En 2010, 30% des personnes de la File active étaient sans ressources18
: - soit parce qu’elles sont en situation irrégulière
- soit parce qu’elles sont en errance
- soit parce que, du fait de la maladie mentale et d’une incapacité à accomplir les démarches administratives, elles ont perdu leurs droits.
Leurs techniques de manche sont souvent inadaptées et inefficaces ce qui accentue leur dénuement. En revanche, d’autres personnes les maitrisent parfaitement (compétences de survie), ou sont installées durablement dans un quartier et bénéficient de la générosité des habitants du quartier (nourriture, vêtements, couvertures, argent).
2) L’Acteur ou « l’écologie de la survie »
La dernière dimension de l’évaluation est spécifique aux EMPP du fait du milieu de vie des personnes cibles : la rue. Les conditions de vie dans la rue étant particulièrement dures, seules les personnes ayant des « compétences » (terme utilisé par l’EMPP) peuvent trouver les ressources (institutionnelles ou informelles) nécessaires à leur survie, éviter les dangers et aménager des lieux de vie dans l’espace publique.
Ces compétences sont un savoir (connaître les ressources) et un savoir faire (savoir les utiliser) pour s’adapter à l’environnement particulier de la rue. C’est pourquoi les intervenants associatifs et institutionnels, ainsi que les chercheurs (Cf. Céfaï et Gardella, 2011), utilisent l’expression « écologie de la survie » pour décrire et analyser l’adaptation – c’est-à-dire la capacité à développer des stratégies de survie - des personnes à l’environnement physique et institutionnel des sans abri.
Les ressources institutionnelles ou associatives à la disposition des personnes sans abri sont : - le 115
- les UHU et centres d’hébergement
- les lieux de distribution de repas ou de nourriture - les fontaines
- les vestiaires
- les accueils de jour où ils peuvent être domiciliés pour recevoir leur courrier, mais aussi prendre une douche et laver leur linge.
- les lieux de soins (PASS, urgences, consultations MdM) D’autres ressources sont plus informelles :
- les douches sur la plage en été
- les sources de chaleur en hiver comme les bibliothèques publiques - les toilettes ou douches privées qu’ils peuvent utiliser
Plusieurs travaux de sociologues et d’anthropologues ont décrit les stratégies des SDF pour survivre dans la rue (y compris les lieux et techniques de manche) (Pichon, 1996 ; Rullac, 2006) aussi nous ne nous attarderons pas.
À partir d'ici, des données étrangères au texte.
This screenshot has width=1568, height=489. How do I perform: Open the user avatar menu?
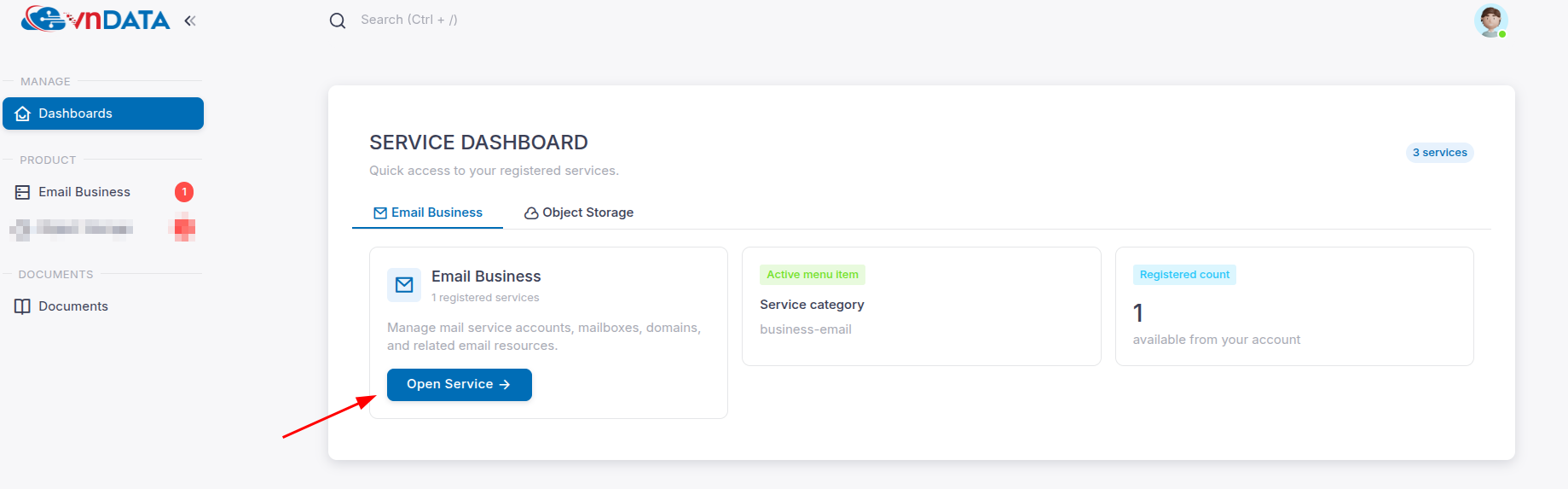[x=1490, y=20]
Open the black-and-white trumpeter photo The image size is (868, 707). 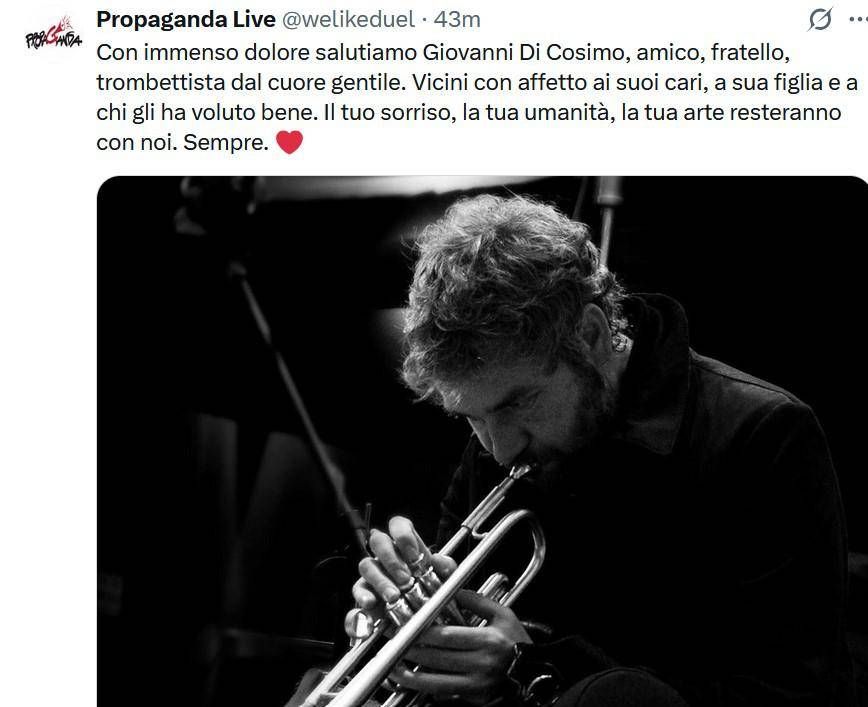(482, 441)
Nous voulons simplement mettre l’accent sur le rôle des médiateurs de santé pairs dans cette équipe qui, possédant un savoir expérientiel de la vie dans la rue, ont transmis aux autres professionnels de l’EMPP leur connaissance de l’écologie de la survie, leur permettant ainsi d’évaluer les compétences de chaque personne de la file active, ou susceptible d’y entrer.